WHAT IS EXPECTED. Scan the listing below. Return every line containing the string "checkbox".

DATA RECORDS.
=====

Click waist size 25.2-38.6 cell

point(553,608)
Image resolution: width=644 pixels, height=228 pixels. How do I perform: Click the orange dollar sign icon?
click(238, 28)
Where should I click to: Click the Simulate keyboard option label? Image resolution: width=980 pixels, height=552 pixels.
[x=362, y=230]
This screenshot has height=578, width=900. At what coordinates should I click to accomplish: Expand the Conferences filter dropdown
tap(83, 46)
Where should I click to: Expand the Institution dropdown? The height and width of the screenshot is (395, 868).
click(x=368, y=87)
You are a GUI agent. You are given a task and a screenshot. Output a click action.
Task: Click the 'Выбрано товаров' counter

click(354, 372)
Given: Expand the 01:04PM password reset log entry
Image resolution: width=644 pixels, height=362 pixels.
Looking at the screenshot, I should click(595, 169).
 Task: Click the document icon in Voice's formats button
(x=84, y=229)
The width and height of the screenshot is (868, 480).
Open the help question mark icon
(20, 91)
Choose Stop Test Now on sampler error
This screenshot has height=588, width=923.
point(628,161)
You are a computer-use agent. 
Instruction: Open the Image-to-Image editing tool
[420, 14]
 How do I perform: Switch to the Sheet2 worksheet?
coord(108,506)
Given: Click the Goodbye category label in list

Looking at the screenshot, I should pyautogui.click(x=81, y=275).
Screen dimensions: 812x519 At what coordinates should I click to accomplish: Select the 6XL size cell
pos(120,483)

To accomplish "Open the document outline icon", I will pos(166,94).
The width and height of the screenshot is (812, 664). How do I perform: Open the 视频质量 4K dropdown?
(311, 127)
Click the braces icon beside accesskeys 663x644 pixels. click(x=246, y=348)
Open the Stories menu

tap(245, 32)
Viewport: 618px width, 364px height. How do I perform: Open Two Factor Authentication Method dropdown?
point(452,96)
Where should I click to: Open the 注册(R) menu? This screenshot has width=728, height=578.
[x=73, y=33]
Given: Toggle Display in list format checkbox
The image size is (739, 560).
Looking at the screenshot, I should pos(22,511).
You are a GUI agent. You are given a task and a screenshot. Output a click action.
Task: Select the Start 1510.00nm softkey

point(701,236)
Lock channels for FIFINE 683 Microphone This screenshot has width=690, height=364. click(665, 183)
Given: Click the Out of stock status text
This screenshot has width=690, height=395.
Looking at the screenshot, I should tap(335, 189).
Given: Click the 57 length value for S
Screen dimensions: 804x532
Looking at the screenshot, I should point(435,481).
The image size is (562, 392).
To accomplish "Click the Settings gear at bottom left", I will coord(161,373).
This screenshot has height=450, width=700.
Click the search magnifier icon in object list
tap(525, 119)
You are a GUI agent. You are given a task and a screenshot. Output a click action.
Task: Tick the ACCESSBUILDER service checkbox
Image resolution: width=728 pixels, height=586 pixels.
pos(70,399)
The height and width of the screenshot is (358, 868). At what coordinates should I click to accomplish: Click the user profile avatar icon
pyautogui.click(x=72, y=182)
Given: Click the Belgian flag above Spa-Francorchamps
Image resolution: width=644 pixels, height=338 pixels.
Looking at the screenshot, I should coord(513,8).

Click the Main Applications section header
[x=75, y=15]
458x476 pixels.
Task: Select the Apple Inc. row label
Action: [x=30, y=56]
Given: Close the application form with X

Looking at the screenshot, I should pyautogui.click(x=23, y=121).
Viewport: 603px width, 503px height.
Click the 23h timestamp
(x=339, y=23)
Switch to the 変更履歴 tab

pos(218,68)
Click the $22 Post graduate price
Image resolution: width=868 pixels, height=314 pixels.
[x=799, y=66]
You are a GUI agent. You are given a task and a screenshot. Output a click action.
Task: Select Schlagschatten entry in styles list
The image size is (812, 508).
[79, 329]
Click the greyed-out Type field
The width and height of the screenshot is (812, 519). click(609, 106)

=====

PROBLEM SOLUTION.
Given: Toggle Display in list format checkbox
Task: Tick the ACCESSBUILDER service checkbox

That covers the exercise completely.